The NHS treatment records – what can insurers learn from this event?

  • 27 February 2014

News that the UK’s National Health Service (NHS) released 47 million patients records to an actuarial society has caused a bit of a stir. The society used these records to help insurers refine the rating of critical illness cover. The case is a jumble of issues and I’ll home in here on the ethical ones for insurers.

Both the Institute and Faculty of Actuaries (IFoA) and the NHS have reassured the public that the data was anonymised and patient privacy was never at risk. That reassurance holds water only if the data was anonymised to the extent that it was incapable of subsequently being de-anonymised. Methods for de-anonymising data have progressed in leaps and bounds in recent years, and are now vastly more sophisticated than the way in which one student drilled into a release of patient records in Massachusetts and posted the then Governor’s personal treatment records to him as a rebuttal of his ‘your privacy was protected’ assurance (more on that story here and on anonymisation issues here).

So how sophisticated has de-anonymisation become? A lot can be done with just the outward part of a postcode (e.g. NE8) and year of birth left in a dataset, so long as it can be analysed alongside associated datasets. That’s where data brokers like Experian (who, incidentally, supported the actuarial society’s analysis of the NHS data) come in. Indeed, some well known data brokers are quite openly offering de-anonymisation services to the insurance sector.

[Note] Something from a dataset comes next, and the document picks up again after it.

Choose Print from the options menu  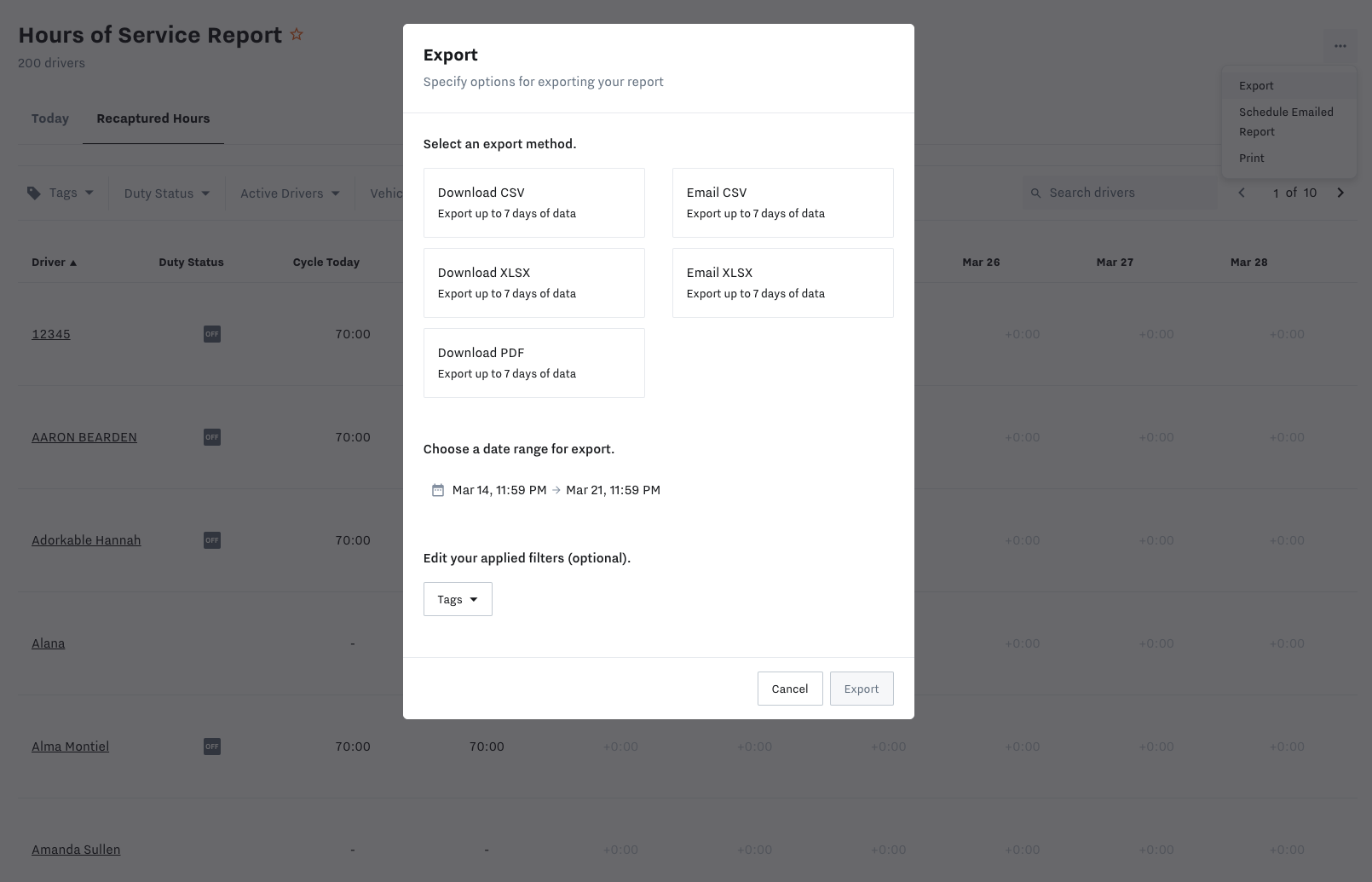(x=1252, y=158)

So what can be done about it? Remember there’s an obvious tension between how much you anonymise data and how much value its recipient can extract from it. Strip out a lot of personal identifiers and the value decreases, but personal privacy is more protected. Keep them in and the data’s value goes up, but personal privacy is endangered. One way to negotiate a slippery slope like this is through consent – people give up some privacy in return for some value they understand and accept. That however needs to be an explicit process, not just some loose assumption made by an executive likely to be under the odd conflict of interest or two.

The insurance sector (of which actuaries are an important part) still has a long way to go up its learning curve for consent. Back in 2012, in a paper I wrote for the Chartered Insurance Institute, I suggested that the insurance sector should follow the NHS’s example and create their own equivalent of ‘Caldicott Guardians’ to bring the consumer’s voice into any internal corporate debate about privacy and consent. Another step would be for a step change in data governance within the insurance sector and in particular, the attention given in such governance to ethical issues like privacy and consent. A step change? Perhaps more than just the one step is needed, if the governance survey mentioned lower down in this story is anything to go by. South Korean insurers are learning just how much getting it wrong on privacy can cost.

The NHS now admit that this release of treatment records was a mistake. Indeed, new rules in support of GP records being incorporated into an expanded NHS treatment database would make any such future data release illegal. In the future, treatment records would be released only for the purpose of improving health or health systems. The IFoA has been emphasising its non-profit making status, but clearly, the use to which actuaries working in the insurance sector will put the findings coming out of the actuarial society’s analysis of this data will be absolutely commercial.

I don’t believe that an individual insurer was able to tweak an individual policyholder’s premium or cover as a result of the release and analysis of this treatment data. It would have been done in aggregate, through portfolio rating adjustments. It did however seem to come close to that. A few meetings, a contract or two, some data transfers and in particular, the pressing of a few ‘big data’ buttons would have brought it all down to the individual level. All very easy to arrange, and on a ‘need to know’ basis as well, given, ironically, the reputation of data brokers for secrecy. The result would be the public’s mistrust of the insurance sector becoming that bit more engrained.

Some chief executives of insurance firms may be tempted to dismiss all this as ‘making a mountain out of a molehill’. The danger of so doing is well illustrated in this report issued last week by the Chartered Insurance Institute and consultants Oliver Wyman. It looks at how well UK insurance chief executives are responding to the UK regulator’s agenda on conduct risk. The findings aren’t good – insurance firms are lagging behind that agenda and their approach is inconsistent. More importantly here, one of the four key trends the authors focussed on for being a particular challenge for the insurance sector was this : “setting the boundaries for the use and management of customer data to ensure that technological progress does not outstrip regulators’ and customers’ appetite for intrusion.”

The message is clear: insurers need to tread more cautiously when sourcing data about policyholders. It is an ethical minefield that will take casualties over the next few years.